Record set
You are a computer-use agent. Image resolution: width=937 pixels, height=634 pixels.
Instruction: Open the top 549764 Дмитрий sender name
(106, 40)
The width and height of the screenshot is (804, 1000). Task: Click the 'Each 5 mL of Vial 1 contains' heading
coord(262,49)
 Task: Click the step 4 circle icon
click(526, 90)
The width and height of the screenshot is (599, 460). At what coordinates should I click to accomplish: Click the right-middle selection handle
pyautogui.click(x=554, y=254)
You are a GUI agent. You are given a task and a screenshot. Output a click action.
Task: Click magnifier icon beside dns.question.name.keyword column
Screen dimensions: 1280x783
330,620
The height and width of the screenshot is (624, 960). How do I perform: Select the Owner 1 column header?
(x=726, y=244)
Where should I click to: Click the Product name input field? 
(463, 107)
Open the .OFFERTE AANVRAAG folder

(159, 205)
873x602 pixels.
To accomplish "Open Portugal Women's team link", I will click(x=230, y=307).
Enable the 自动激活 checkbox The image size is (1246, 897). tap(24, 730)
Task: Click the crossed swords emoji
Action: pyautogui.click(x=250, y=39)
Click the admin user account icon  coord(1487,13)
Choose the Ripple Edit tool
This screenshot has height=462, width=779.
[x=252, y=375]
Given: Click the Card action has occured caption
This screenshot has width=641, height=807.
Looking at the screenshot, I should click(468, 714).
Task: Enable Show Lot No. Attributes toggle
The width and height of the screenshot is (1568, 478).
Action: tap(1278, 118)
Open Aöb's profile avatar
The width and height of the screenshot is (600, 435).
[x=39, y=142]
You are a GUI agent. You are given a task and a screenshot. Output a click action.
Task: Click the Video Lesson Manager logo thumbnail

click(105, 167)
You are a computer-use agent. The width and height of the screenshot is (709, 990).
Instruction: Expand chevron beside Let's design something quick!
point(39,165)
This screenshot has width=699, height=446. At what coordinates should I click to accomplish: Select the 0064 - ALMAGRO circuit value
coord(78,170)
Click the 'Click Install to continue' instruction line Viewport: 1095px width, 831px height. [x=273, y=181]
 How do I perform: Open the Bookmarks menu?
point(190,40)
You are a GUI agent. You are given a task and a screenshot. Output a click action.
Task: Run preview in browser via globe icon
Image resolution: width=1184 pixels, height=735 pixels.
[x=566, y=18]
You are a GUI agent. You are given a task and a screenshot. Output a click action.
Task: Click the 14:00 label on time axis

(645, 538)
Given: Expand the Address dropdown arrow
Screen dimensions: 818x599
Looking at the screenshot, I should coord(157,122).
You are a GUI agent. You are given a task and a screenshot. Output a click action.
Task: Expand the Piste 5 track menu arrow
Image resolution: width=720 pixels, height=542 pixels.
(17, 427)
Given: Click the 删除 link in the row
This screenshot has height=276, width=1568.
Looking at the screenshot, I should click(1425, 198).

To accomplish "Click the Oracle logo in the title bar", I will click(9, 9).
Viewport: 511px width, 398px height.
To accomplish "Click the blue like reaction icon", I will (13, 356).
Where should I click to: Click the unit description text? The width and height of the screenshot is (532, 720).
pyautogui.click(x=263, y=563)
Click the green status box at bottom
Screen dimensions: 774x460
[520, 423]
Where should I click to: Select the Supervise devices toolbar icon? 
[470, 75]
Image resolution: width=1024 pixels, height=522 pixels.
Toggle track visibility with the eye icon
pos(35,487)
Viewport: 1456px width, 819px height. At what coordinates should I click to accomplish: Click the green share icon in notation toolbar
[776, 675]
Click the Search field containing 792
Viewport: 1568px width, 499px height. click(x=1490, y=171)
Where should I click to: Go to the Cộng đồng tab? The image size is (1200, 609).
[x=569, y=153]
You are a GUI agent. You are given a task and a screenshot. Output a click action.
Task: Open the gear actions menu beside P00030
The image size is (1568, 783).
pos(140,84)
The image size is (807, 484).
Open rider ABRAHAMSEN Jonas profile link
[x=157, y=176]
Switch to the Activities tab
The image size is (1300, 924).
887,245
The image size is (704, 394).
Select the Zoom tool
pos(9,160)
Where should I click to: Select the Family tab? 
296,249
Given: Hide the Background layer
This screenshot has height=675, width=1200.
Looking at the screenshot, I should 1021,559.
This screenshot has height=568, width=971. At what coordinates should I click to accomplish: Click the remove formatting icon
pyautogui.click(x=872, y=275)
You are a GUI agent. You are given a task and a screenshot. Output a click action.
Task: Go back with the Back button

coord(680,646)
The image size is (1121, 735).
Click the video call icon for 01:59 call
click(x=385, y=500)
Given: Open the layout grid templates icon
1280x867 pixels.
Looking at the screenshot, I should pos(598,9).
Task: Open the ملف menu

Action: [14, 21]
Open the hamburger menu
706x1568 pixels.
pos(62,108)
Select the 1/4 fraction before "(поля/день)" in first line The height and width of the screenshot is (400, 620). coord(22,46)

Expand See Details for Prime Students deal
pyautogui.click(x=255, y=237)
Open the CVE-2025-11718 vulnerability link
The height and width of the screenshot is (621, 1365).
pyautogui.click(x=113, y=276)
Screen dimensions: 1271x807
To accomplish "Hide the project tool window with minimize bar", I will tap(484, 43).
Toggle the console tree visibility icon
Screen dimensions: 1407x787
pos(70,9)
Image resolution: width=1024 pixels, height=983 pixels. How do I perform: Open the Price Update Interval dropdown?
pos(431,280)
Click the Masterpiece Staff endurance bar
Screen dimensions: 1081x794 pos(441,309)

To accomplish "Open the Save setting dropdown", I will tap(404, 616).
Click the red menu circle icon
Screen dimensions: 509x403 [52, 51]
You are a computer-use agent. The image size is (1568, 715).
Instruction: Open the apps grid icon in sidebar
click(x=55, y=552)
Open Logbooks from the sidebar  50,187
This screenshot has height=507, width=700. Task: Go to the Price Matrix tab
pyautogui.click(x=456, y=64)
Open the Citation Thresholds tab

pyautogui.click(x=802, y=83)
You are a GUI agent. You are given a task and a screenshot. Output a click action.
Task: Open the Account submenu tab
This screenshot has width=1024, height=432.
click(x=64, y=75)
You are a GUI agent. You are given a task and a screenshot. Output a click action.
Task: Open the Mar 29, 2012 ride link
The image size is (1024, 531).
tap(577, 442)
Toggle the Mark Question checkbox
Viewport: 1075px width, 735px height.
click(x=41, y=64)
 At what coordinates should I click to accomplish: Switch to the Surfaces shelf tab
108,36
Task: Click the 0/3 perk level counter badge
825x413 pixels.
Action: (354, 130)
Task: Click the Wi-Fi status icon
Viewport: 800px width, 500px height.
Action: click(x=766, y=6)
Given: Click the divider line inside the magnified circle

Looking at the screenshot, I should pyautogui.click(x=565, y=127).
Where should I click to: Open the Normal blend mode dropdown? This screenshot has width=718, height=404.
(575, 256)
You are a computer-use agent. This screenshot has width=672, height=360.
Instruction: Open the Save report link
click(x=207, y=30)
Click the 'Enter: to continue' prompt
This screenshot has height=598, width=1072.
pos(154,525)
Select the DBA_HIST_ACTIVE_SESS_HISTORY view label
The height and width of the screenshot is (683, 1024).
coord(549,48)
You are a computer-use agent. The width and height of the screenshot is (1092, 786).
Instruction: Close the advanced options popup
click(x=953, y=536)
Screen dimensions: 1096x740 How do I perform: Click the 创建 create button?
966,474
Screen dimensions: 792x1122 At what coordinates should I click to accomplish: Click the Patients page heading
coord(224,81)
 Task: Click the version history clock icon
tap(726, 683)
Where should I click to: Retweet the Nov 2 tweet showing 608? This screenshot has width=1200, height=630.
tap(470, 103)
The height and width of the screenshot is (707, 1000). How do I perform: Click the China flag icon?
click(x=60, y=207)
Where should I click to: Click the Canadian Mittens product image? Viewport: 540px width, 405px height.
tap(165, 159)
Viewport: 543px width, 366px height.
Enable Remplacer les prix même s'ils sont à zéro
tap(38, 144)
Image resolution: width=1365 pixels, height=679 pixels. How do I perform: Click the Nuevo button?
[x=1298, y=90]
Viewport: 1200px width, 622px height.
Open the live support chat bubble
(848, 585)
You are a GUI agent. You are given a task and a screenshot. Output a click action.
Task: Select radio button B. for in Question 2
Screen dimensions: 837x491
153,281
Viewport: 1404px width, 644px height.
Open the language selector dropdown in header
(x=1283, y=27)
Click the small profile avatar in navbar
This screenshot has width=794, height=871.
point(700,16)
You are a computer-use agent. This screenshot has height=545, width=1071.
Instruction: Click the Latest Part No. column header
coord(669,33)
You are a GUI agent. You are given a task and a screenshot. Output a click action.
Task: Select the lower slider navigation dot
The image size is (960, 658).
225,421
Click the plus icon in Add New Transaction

Task to carry out
Copy exactly the stretch of data above from the line with "Viewport: 1456px width, 819px" through the line with "The image size is (807, 484).", and omit all other lines.

Answer to the problem
Viewport: 1456px width, 819px height. At what coordinates should I click to accomplish: Click the green share icon in notation toolbar
[776, 675]
Click the Search field containing 792
Viewport: 1568px width, 499px height. click(x=1490, y=171)
Where should I click to: Go to the Cộng đồng tab? The image size is (1200, 609).
[x=569, y=153]
You are a GUI agent. You are given a task and a screenshot. Output a click action.
Task: Open the gear actions menu beside P00030
The image size is (1568, 783).
pos(140,84)
The image size is (807, 484).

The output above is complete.